Also read: Purvankara plans 10 mn sq feet of launches this fiscal
Below is the transcript of the interview.
Q: A piece of news has been doing the rounds that Puravankara has entered the Coimbatore market. Can you just take us through your plans there and how aggressive do you plan to be and why exactly would it be a lucrative market for you?
A: The potential in the Coimbatore market is very good and there are not too many large players in it. We had one launch about a year and a half ago under the Puravankara brand and it did exceptionally well. We had a recent launch under the [affordable housing arm] Provident brand again in Coimbatore and that has also sold very well for us.
So, it may not be a very large market in terms of size but definitely a niche market and we will look at a couple of more projects there.
Q: Can you give us an idea of how Q3 has been? We are just about two days to end the quarter, how much could you sell by way of flats?
A: In terms of a quarter it has been very stable. Firstly, new launches have done exceptionally well. We had a recent launch where we sold almost 52 percent within the first 15 days itself. Second, even in terms of pricing, we have gotten very good pricing; an average pricing of close to Rs 5,300 a square foot.
Ongoing projects launched in the last one year have also been selling well.
Q: Average realisations would be higher than the Rs 5100 a square foot odd you reported in the Q2?
A: If you compare March to September average realisations for Purvankara have gone up almost 20 percent to Rs 5,200 a square foot. For Provident, it has gone up 23 percent at Rs 3700 a square foot.
Q: Would you have recovered from all of the cost overruns within the legacy projects that actually pulled down EBITDA in the previous quarter or is that a niggling problem still?
A: Most of it is out of the way. However, for one or two projects again, there should not be any large increases in terms of cost.
Q: I just wanted to focus on the point that you brought up with regards to the sales or the 52 percent of pre-sales that you have seen in a particular project. Could you just highlight which area that was in?
A: This was in South Bangalore. The project is called Purva Westend. We pre-launched that about 15 days ago and it is about 1.1 million square feet. We put up about 400 units and closed a little over 300 apartments in the last 15 days. It is a mix of two and three bedrooms, average size there is about 1400 square foot. It is south of Bangalore on Hosur Road, which is very active in terms of the IT offices population.
Q: How is business looking in 2014, at least the first half; whatever visibility you have? We have got strong numbers from IT companies plus some softening rates at least for new homeowners or borrowers. Will all this add up to a positive cocktail?
A: We are quite excited about 2014. We have a healthy and exciting pipeline of launches, close to 12 million square feet in the immediate future. The mix is about 8 million square feet under the Puravankara brand and about 4 million square feet under Provident. The 8 million under Puravankara would consist of about four projects in Bangalore and one in Chennai. The 4 million square feet of Provident are three in Bangalore.
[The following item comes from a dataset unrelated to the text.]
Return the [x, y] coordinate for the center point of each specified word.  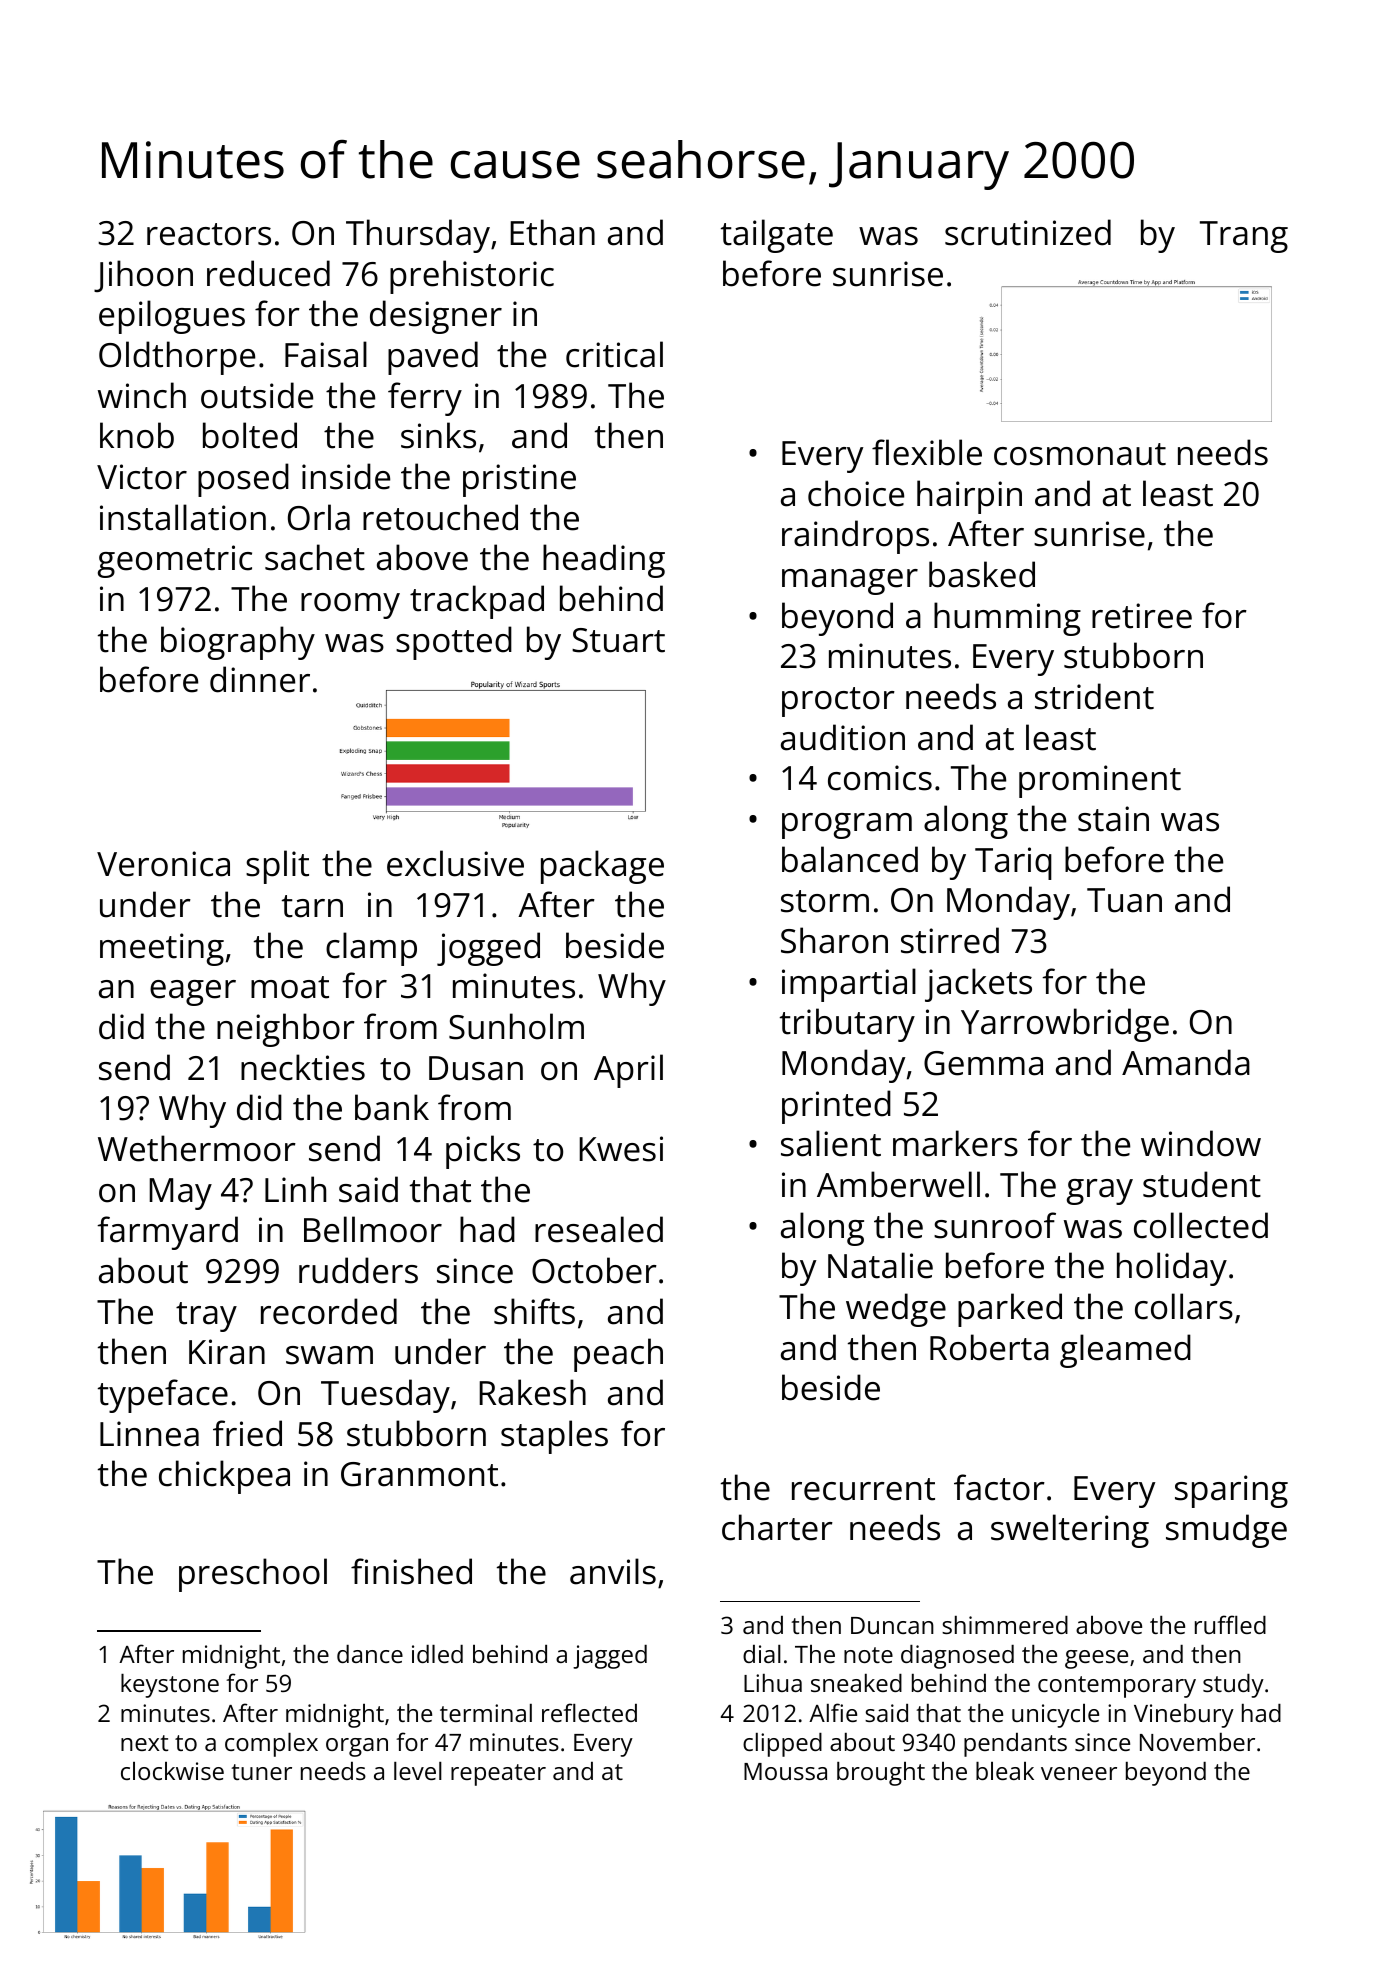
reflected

So, we are quite excited getting into 2014.
Q: How is the Bangalore market panning out because we have heard anecdotal evidence with regards to maybe inventory build up taking place but we have had other Bangalore-based companies come and speak about how they have also seen strong pre-sales taking place. What exactly are prices trading at, at this point in time for the Bangalore market and is there any sort of inventory build-up problem there?
A: One phenomenon that we have experienced lately is that we see excellent sales during pre-launch and launch. Then you see the run rate per project slowing down a little bit and towards completion, we see a very aggressive uptake. In terms of average pricing in Bangalore, it is in the range of about Rs 6000 a square foot. So, still very affordable I believe.
Q: You have finished your institutional placement programme as well as offer for sale (OFS). How comfortable would you be in terms of your balance sheet at this point in time? What is your net debt standing at and how does your cashflow pan out possibly in the second half?
A: The net debt-to-equity came down from 0.81 in March to 0.64 in September. The cost of debt has come down almost 60 bps. We are getting significant comfort from cash flows especially from our ready-to-move-in inventory which has been selling well for us. So, very comfortable right now.